Publications
Addressing Model Form Error for Time-Dependent Conservation Equations
Model form error of the type considered here is error due to an approximate or incorrect representation of physics by a computational model. Typical approaches to adjust a model based on observed differences between experiment and prediction are to calibrate the model parameters utilizing the observed discrepancies and to develop parameterized additive corrections to the model output. These approaches are generally not suitable if significant physics is missing from the model and the desired quantities of interest for an application are different than those used for calibration.
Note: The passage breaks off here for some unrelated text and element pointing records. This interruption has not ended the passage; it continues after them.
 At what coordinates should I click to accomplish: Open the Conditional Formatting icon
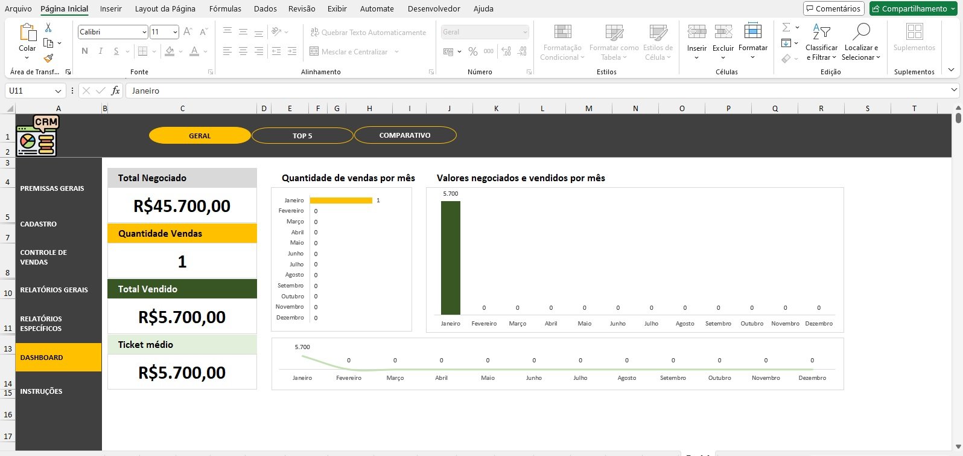point(562,33)
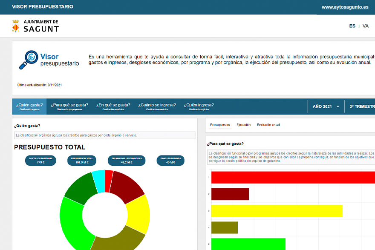Click the Ajuntament de Sagunt crest logo
The image size is (375, 250).
pos(16,26)

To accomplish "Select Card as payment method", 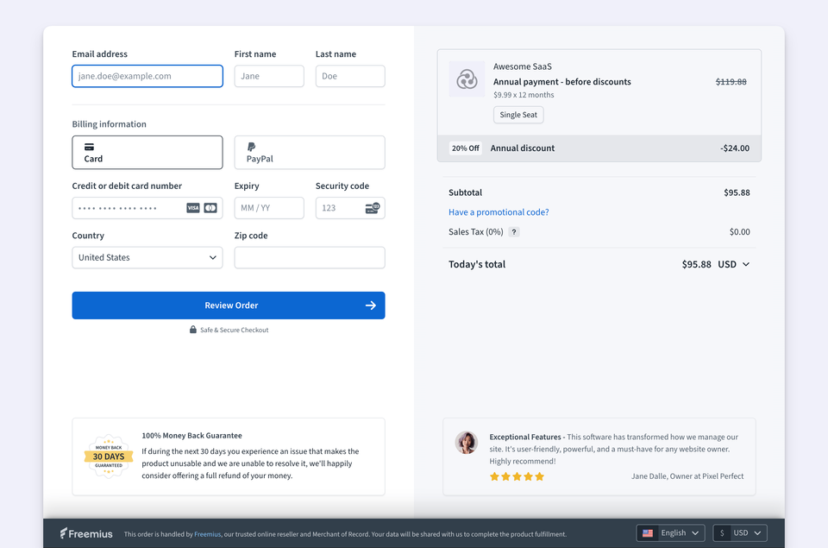I will tap(147, 153).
The approach developed here is to build a corrected surrogate solver through a multi- step process: 1) Sampled simulation results are used to develop a surrogate computational solver that maintains the overall conservative principles of the unmodified governing equations, 2) the surrogate solver is applied to candidate linear and non-linear corrector terms to develop corrections that are consistent with the original conservative principles, 3) constant multipliers on the these terms are calibrated using the experimental observations, and 4) the resulting surrogate solver is used to predict application response for the quantity of interest. This approach and several other calibration-based approaches were applied to an example problem based on the diffusive Burgers' equation. While all the approaches provided some model correction when the measure/calibration quantity was the same as that for an application, only the present approach was able to adequately correct the CompSim results when the prediction quantity was different from the calibration quantity.